Strecke: Auf der Grafschafter Fietsenroute von Nordhorn über Schüttorf nach Bad Bentheim und zurück - ca. 55 km.

Alles schien gut zu werden. Die Schauer ließen nach, und so radelten wir, etwas verspätet, auf festen Wegen durch eine herrliche Natur, streckenweise auf der  „Kunstwegen-Route“, zum „Hotel am See“ in Schüttorf. Es war Mittagszeit und von Hunger geplagt fielen die „Süßen“ gleich über die präsentierten Sahnetorten her und staunten dann, dass es hier auch den lang ersehnten holländischen Matjes gab.

Gerd drängte zum Aufbruch doch einsetzende heftige Schauer verhinderten dies, Zeit, um noch ein Nickerchen zu machen oder sich dem geliebten Kartenspiel „Doppelkopf“ hinzugeben.    

Dann kam plötzlich die Sonne durch, und alle gingen wieder auf die Sättel. Aber es dauerte nicht lange, und strömender Regen machte uns zu schaffen.
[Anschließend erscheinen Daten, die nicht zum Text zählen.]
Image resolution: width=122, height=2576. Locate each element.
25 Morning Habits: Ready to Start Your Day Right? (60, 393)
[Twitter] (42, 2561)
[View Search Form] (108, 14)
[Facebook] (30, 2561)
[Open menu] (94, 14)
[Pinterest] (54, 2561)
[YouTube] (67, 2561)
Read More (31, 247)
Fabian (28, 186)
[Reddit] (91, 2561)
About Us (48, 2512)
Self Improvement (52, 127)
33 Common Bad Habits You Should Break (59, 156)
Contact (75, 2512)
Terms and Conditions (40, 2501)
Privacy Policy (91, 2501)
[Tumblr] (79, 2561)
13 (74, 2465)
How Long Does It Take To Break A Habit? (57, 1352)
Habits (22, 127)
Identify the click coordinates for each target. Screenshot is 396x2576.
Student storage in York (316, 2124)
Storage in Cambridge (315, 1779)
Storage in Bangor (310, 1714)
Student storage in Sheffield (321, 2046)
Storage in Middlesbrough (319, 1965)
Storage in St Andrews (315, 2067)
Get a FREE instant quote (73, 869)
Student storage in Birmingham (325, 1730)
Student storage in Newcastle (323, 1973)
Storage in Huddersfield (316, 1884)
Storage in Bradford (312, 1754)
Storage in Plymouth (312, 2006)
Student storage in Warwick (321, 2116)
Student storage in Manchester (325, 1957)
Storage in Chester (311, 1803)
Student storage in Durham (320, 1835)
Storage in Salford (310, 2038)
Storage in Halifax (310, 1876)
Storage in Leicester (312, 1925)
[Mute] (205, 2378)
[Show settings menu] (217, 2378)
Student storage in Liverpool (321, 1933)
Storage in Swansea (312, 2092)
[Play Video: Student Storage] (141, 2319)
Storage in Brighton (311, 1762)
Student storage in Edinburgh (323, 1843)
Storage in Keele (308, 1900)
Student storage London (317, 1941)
Durch ständige Stopprufe, weil dem Einen die Kapuze nicht richtig saß, dem Anderen der Regenumhang flatterte, wurde die Fahrt immer wieder unterbrochen. Doch dann wurde es ernst: Gerd hatte an seinem neuen Fahrrad mit den „unplattbaren“ Reifen einen Platten.

Am Abend beim Gala-Menü wurde den Organisatoren herzlich für die schönen Tage gedankt. Es fand bei den meisten Teilnehmern großen Anklang, dass es diesmal eine Sternradeltour war.

Sonntag: Endspiel Deutschland - Spanien

Einige waren bereits abgereist. Die anderen radelten die Kastelenroute. Durch ein Versehen wurde an diesem Tage der Rekord gefahren: Statt der geplanten 55 km wurden es 67 km. Ein wenig geschafft machte man sich auf den Heimweg oder schaute sich noch das Endspiel an, das Deutschland leider verlor.